=== Information shown ===
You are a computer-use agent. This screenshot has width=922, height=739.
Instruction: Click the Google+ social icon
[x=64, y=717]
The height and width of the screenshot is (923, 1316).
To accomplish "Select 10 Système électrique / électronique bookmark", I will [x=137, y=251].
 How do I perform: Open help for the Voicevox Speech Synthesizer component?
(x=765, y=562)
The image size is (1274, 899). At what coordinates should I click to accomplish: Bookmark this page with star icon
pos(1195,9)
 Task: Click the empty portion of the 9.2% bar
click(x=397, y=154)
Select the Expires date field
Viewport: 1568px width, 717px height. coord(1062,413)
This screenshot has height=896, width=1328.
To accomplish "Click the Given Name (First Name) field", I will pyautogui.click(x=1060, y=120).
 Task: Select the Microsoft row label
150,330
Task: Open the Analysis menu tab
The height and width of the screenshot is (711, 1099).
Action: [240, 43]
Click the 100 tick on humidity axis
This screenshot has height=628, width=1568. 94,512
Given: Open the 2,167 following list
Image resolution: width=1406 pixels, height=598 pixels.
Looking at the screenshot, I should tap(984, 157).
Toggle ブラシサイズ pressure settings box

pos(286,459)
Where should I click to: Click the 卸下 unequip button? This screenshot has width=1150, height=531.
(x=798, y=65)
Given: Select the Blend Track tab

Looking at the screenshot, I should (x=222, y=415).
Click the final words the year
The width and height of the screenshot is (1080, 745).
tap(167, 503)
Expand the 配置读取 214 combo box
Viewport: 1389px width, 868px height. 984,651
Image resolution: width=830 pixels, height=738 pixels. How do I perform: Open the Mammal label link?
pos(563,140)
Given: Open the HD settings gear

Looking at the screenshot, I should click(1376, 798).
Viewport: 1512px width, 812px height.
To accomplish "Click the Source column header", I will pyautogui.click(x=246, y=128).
===
- [Given problem]: Reproduce the lines of the records above exactly, starting at the line containing "How do I perform: Open help" and ending at the line containing "pos(286,459)".

- [Result]:
 How do I perform: Open help for the Voicevox Speech Synthesizer component?
(x=765, y=562)
The image size is (1274, 899). At what coordinates should I click to accomplish: Bookmark this page with star icon
pos(1195,9)
 Task: Click the empty portion of the 9.2% bar
click(x=397, y=154)
Select the Expires date field
Viewport: 1568px width, 717px height. coord(1062,413)
This screenshot has height=896, width=1328.
To accomplish "Click the Given Name (First Name) field", I will pyautogui.click(x=1060, y=120).
 Task: Select the Microsoft row label
150,330
Task: Open the Analysis menu tab
The height and width of the screenshot is (711, 1099).
Action: [240, 43]
Click the 100 tick on humidity axis
This screenshot has height=628, width=1568. 94,512
Given: Open the 2,167 following list
Image resolution: width=1406 pixels, height=598 pixels.
Looking at the screenshot, I should tap(984, 157).
Toggle ブラシサイズ pressure settings box

pos(286,459)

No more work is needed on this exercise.